Requirement ->
Pick out every line in the lines below that contains the word "Where", and copy each one.

Source material ->
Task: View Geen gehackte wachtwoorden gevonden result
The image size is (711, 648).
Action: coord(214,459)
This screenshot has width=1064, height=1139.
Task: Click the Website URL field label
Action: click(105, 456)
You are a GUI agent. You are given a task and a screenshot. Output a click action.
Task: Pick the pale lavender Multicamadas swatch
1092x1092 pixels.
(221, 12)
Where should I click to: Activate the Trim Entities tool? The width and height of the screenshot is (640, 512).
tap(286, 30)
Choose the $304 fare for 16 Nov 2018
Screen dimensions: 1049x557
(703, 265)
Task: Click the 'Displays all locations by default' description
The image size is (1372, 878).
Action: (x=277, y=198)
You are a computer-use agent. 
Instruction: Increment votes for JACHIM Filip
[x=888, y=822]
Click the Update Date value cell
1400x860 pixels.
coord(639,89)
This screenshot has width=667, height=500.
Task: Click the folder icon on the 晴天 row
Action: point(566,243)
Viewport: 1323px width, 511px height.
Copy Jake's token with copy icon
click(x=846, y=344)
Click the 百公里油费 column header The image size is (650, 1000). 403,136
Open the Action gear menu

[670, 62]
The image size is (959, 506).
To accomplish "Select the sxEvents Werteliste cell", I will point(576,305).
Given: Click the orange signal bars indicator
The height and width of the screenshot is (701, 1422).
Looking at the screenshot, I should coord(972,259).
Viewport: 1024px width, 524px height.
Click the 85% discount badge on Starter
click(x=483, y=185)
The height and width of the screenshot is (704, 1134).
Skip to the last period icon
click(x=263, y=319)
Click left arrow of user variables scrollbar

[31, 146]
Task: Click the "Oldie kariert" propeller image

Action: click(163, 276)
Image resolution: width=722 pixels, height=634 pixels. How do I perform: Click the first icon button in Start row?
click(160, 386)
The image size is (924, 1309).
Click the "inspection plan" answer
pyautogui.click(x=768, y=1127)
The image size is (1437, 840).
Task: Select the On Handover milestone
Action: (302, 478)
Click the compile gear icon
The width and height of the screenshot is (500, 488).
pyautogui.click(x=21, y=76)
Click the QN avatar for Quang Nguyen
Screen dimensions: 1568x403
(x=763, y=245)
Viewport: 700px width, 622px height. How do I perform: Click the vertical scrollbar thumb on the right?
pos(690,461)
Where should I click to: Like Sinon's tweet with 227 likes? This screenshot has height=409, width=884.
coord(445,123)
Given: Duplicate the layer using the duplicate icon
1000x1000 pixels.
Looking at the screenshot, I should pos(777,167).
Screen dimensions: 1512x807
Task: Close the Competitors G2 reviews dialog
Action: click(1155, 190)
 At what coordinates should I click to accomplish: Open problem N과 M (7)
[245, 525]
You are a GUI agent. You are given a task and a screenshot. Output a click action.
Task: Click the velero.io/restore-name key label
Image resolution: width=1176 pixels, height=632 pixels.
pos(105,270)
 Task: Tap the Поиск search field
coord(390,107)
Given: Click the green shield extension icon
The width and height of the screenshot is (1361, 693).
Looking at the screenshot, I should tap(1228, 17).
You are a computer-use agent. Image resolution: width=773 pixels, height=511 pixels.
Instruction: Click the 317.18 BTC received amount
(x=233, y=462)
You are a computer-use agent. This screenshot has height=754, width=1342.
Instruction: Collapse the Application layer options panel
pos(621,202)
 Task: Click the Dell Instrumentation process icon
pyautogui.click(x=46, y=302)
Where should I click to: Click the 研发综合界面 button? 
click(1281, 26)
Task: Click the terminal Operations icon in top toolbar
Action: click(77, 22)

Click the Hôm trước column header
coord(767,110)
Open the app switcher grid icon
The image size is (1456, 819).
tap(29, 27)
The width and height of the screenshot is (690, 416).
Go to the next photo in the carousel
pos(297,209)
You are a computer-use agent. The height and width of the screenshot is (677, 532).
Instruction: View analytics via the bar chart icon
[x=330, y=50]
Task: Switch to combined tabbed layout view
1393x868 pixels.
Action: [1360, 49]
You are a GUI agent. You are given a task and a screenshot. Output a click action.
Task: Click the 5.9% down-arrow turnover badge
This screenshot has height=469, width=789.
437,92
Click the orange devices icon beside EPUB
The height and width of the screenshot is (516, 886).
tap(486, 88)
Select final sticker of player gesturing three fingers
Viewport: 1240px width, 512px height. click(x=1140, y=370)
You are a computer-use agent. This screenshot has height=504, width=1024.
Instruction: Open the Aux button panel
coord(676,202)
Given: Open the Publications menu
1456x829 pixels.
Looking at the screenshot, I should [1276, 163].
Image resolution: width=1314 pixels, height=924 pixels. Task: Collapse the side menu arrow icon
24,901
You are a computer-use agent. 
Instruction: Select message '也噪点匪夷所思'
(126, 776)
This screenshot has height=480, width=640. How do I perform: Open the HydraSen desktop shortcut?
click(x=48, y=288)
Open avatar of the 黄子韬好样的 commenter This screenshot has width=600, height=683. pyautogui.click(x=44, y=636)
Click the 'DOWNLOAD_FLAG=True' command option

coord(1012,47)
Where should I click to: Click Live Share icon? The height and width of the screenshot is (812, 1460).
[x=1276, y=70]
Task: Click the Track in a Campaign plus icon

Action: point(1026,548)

Exercise answer ->
Where should I click to: Activate the Trim Entities tool? The width and height of the screenshot is (640, 512).
Where should I click to: Like Sinon's tweet with 227 likes? This screenshot has height=409, width=884.
Where should I click to: Click the 研发综合界面 button? 
Where should I click to: Click Live Share icon? The height and width of the screenshot is (812, 1460).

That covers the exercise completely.